### Description of the task
Extract all of the data and reproduce it precisely.

________________________

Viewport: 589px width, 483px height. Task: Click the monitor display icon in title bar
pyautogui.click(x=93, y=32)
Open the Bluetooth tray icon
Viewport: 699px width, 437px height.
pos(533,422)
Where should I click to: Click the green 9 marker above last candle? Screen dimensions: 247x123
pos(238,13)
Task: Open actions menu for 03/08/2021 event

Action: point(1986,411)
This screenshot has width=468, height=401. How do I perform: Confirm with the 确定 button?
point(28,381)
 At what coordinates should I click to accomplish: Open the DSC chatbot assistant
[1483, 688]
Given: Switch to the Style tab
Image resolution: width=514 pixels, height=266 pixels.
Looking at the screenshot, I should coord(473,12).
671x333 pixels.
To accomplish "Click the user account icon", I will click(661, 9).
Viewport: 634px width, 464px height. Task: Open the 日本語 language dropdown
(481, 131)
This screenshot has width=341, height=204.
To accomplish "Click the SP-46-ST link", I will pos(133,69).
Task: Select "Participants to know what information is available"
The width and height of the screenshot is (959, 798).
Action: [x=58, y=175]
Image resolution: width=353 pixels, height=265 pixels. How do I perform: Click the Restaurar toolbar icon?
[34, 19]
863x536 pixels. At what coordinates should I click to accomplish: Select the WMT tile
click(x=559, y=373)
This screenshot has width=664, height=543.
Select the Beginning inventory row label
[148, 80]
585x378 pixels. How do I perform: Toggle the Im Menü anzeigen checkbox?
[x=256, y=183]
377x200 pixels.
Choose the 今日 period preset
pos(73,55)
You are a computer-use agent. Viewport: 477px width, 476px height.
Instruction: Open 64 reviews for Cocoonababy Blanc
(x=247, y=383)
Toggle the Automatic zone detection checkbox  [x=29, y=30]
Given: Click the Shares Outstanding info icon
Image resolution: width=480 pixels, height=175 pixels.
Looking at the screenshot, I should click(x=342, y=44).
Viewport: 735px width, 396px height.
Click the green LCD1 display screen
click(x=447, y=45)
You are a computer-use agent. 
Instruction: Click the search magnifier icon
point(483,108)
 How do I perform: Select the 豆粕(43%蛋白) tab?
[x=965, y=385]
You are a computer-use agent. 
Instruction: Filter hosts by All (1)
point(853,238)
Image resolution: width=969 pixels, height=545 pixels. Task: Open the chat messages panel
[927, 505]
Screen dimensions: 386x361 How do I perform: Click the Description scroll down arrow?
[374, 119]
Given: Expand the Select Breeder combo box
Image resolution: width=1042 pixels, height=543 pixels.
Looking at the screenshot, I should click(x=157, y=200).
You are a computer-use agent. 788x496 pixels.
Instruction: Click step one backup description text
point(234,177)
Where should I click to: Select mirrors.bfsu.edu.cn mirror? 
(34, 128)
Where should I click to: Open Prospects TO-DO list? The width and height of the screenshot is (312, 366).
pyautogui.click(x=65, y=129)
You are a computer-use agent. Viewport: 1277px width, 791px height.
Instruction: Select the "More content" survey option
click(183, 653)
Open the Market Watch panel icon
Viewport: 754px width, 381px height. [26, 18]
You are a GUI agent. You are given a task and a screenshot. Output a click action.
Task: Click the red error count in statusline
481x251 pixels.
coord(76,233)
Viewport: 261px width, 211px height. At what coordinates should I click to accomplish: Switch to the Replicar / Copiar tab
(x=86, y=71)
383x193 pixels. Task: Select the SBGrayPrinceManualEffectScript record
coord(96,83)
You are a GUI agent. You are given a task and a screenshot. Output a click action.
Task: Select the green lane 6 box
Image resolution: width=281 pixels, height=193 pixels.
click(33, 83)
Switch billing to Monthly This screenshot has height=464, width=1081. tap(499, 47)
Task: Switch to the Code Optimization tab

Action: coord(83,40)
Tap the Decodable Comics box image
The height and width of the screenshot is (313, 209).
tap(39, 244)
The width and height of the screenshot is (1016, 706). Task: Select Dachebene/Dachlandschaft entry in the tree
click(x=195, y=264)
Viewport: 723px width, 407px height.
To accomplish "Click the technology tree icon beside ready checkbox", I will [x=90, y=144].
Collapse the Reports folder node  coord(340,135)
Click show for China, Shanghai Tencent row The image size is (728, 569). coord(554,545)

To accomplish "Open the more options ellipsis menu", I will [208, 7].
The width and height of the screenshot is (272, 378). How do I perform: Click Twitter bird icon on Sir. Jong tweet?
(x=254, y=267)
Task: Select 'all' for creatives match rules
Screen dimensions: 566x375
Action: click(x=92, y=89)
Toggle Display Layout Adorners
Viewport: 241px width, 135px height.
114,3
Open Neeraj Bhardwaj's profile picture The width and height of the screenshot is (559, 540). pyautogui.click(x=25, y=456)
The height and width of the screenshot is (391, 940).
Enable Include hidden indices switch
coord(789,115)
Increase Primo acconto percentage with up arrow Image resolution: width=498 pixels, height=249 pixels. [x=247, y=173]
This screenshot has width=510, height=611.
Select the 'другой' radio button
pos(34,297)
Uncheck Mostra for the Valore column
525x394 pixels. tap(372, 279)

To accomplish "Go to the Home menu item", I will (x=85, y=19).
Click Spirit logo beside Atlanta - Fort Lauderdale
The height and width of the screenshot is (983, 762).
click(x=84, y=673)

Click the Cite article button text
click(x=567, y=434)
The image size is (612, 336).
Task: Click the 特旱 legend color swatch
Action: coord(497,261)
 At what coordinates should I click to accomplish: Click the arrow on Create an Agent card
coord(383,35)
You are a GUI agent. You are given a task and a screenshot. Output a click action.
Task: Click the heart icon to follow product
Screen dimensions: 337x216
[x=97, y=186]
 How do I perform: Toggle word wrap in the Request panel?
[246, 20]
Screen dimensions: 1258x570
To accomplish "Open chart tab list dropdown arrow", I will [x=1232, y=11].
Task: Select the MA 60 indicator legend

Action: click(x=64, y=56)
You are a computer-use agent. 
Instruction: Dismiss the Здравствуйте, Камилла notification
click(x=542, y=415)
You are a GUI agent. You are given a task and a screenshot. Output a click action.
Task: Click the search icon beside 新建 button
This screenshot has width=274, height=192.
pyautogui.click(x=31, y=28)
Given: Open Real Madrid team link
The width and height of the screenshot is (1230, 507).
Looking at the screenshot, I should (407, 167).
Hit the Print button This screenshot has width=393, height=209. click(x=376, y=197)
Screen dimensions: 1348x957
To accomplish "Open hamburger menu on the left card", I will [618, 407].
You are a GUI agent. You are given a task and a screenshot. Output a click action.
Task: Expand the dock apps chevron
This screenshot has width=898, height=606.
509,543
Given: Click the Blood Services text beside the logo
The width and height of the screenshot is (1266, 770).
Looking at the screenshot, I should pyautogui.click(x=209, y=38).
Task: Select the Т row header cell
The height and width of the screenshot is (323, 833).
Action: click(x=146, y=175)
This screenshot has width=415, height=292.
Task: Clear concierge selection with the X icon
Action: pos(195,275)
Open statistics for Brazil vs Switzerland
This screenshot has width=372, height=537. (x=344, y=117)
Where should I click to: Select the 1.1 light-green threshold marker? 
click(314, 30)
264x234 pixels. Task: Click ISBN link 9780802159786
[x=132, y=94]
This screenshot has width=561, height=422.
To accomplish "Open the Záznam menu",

________________________

### The answer
Viewport: 589px width, 483px height. Task: Click the monitor display icon in title bar
pyautogui.click(x=93, y=32)
Open the Bluetooth tray icon
Viewport: 699px width, 437px height.
pos(533,422)
Where should I click to: Click the green 9 marker above last candle? Screen dimensions: 247x123
pos(238,13)
Task: Open actions menu for 03/08/2021 event

Action: point(1986,411)
This screenshot has width=468, height=401. How do I perform: Confirm with the 确定 button?
point(28,381)
 At what coordinates should I click to accomplish: Open the DSC chatbot assistant
[1483, 688]
Given: Switch to the Style tab
Image resolution: width=514 pixels, height=266 pixels.
Looking at the screenshot, I should coord(473,12).
671x333 pixels.
To accomplish "Click the user account icon", I will click(661, 9).
Viewport: 634px width, 464px height. Task: Open the 日本語 language dropdown
(481, 131)
This screenshot has width=341, height=204.
To accomplish "Click the SP-46-ST link", I will pos(133,69).
Task: Select "Participants to know what information is available"
The width and height of the screenshot is (959, 798).
Action: [x=58, y=175]
Image resolution: width=353 pixels, height=265 pixels. How do I perform: Click the Restaurar toolbar icon?
[34, 19]
863x536 pixels. At what coordinates should I click to accomplish: Select the WMT tile
click(x=559, y=373)
This screenshot has width=664, height=543.
Select the Beginning inventory row label
[148, 80]
585x378 pixels. How do I perform: Toggle the Im Menü anzeigen checkbox?
[x=256, y=183]
377x200 pixels.
Choose the 今日 period preset
pos(73,55)
You are a computer-use agent. Viewport: 477px width, 476px height.
Instruction: Open 64 reviews for Cocoonababy Blanc
(x=247, y=383)
Toggle the Automatic zone detection checkbox  [x=29, y=30]
Given: Click the Shares Outstanding info icon
Image resolution: width=480 pixels, height=175 pixels.
Looking at the screenshot, I should click(x=342, y=44).
Viewport: 735px width, 396px height.
Click the green LCD1 display screen
click(x=447, y=45)
You are a computer-use agent. 
Instruction: Click the search magnifier icon
point(483,108)
 How do I perform: Select the 豆粕(43%蛋白) tab?
[x=965, y=385]
You are a computer-use agent. 
Instruction: Filter hosts by All (1)
point(853,238)
Image resolution: width=969 pixels, height=545 pixels. Task: Open the chat messages panel
[927, 505]
Screen dimensions: 386x361 How do I perform: Click the Description scroll down arrow?
[374, 119]
Given: Expand the Select Breeder combo box
Image resolution: width=1042 pixels, height=543 pixels.
Looking at the screenshot, I should click(x=157, y=200).
You are a computer-use agent. 788x496 pixels.
Instruction: Click step one backup description text
point(234,177)
Where should I click to: Select mirrors.bfsu.edu.cn mirror? 
(34, 128)
Where should I click to: Open Prospects TO-DO list? The width and height of the screenshot is (312, 366).
pyautogui.click(x=65, y=129)
You are a computer-use agent. Viewport: 1277px width, 791px height.
Instruction: Select the "More content" survey option
click(183, 653)
Open the Market Watch panel icon
Viewport: 754px width, 381px height. [26, 18]
You are a GUI agent. You are given a task and a screenshot. Output a click action.
Task: Click the red error count in statusline
481x251 pixels.
coord(76,233)
Viewport: 261px width, 211px height. At what coordinates should I click to accomplish: Switch to the Replicar / Copiar tab
(x=86, y=71)
383x193 pixels. Task: Select the SBGrayPrinceManualEffectScript record
coord(96,83)
You are a GUI agent. You are given a task and a screenshot. Output a click action.
Task: Select the green lane 6 box
Image resolution: width=281 pixels, height=193 pixels.
click(33, 83)
Switch billing to Monthly This screenshot has height=464, width=1081. tap(499, 47)
Task: Switch to the Code Optimization tab

Action: coord(83,40)
Tap the Decodable Comics box image
The height and width of the screenshot is (313, 209).
tap(39, 244)
The width and height of the screenshot is (1016, 706). Task: Select Dachebene/Dachlandschaft entry in the tree
click(x=195, y=264)
Viewport: 723px width, 407px height.
To accomplish "Click the technology tree icon beside ready checkbox", I will [x=90, y=144].
Collapse the Reports folder node  coord(340,135)
Click show for China, Shanghai Tencent row The image size is (728, 569). coord(554,545)

To accomplish "Open the more options ellipsis menu", I will [208, 7].
The width and height of the screenshot is (272, 378). How do I perform: Click Twitter bird icon on Sir. Jong tweet?
(x=254, y=267)
Task: Select 'all' for creatives match rules
Screen dimensions: 566x375
Action: click(x=92, y=89)
Toggle Display Layout Adorners
Viewport: 241px width, 135px height.
114,3
Open Neeraj Bhardwaj's profile picture The width and height of the screenshot is (559, 540). pyautogui.click(x=25, y=456)
The height and width of the screenshot is (391, 940).
Enable Include hidden indices switch
coord(789,115)
Increase Primo acconto percentage with up arrow Image resolution: width=498 pixels, height=249 pixels. [x=247, y=173]
This screenshot has width=510, height=611.
Select the 'другой' radio button
pos(34,297)
Uncheck Mostra for the Valore column
525x394 pixels. tap(372, 279)

To accomplish "Go to the Home menu item", I will (x=85, y=19).
Click Spirit logo beside Atlanta - Fort Lauderdale
The height and width of the screenshot is (983, 762).
click(x=84, y=673)

Click the Cite article button text
click(x=567, y=434)
The image size is (612, 336).
Task: Click the 特旱 legend color swatch
Action: coord(497,261)
 At what coordinates should I click to accomplish: Click the arrow on Create an Agent card
coord(383,35)
You are a GUI agent. You are given a task and a screenshot. Output a click action.
Task: Click the heart icon to follow product
Screen dimensions: 337x216
[x=97, y=186]
 How do I perform: Toggle word wrap in the Request panel?
[246, 20]
Screen dimensions: 1258x570
To accomplish "Open chart tab list dropdown arrow", I will [x=1232, y=11].
Task: Select the MA 60 indicator legend

Action: click(x=64, y=56)
You are a computer-use agent. 
Instruction: Dismiss the Здравствуйте, Камилла notification
click(x=542, y=415)
You are a GUI agent. You are given a task and a screenshot. Output a click action.
Task: Click the search icon beside 新建 button
This screenshot has width=274, height=192.
pyautogui.click(x=31, y=28)
Given: Open Real Madrid team link
The width and height of the screenshot is (1230, 507).
Looking at the screenshot, I should (407, 167).
Hit the Print button This screenshot has width=393, height=209. click(x=376, y=197)
Screen dimensions: 1348x957
To accomplish "Open hamburger menu on the left card", I will [618, 407].
You are a GUI agent. You are given a task and a screenshot. Output a click action.
Task: Expand the dock apps chevron
This screenshot has width=898, height=606.
509,543
Given: Click the Blood Services text beside the logo
The width and height of the screenshot is (1266, 770).
Looking at the screenshot, I should pyautogui.click(x=209, y=38).
Task: Select the Т row header cell
The height and width of the screenshot is (323, 833).
Action: click(x=146, y=175)
This screenshot has width=415, height=292.
Task: Clear concierge selection with the X icon
Action: pos(195,275)
Open statistics for Brazil vs Switzerland
This screenshot has width=372, height=537. (x=344, y=117)
Where should I click to: Select the 1.1 light-green threshold marker? 
click(314, 30)
264x234 pixels. Task: Click ISBN link 9780802159786
[x=132, y=94]
This screenshot has width=561, height=422.
To accomplish "Open the Záznam menu",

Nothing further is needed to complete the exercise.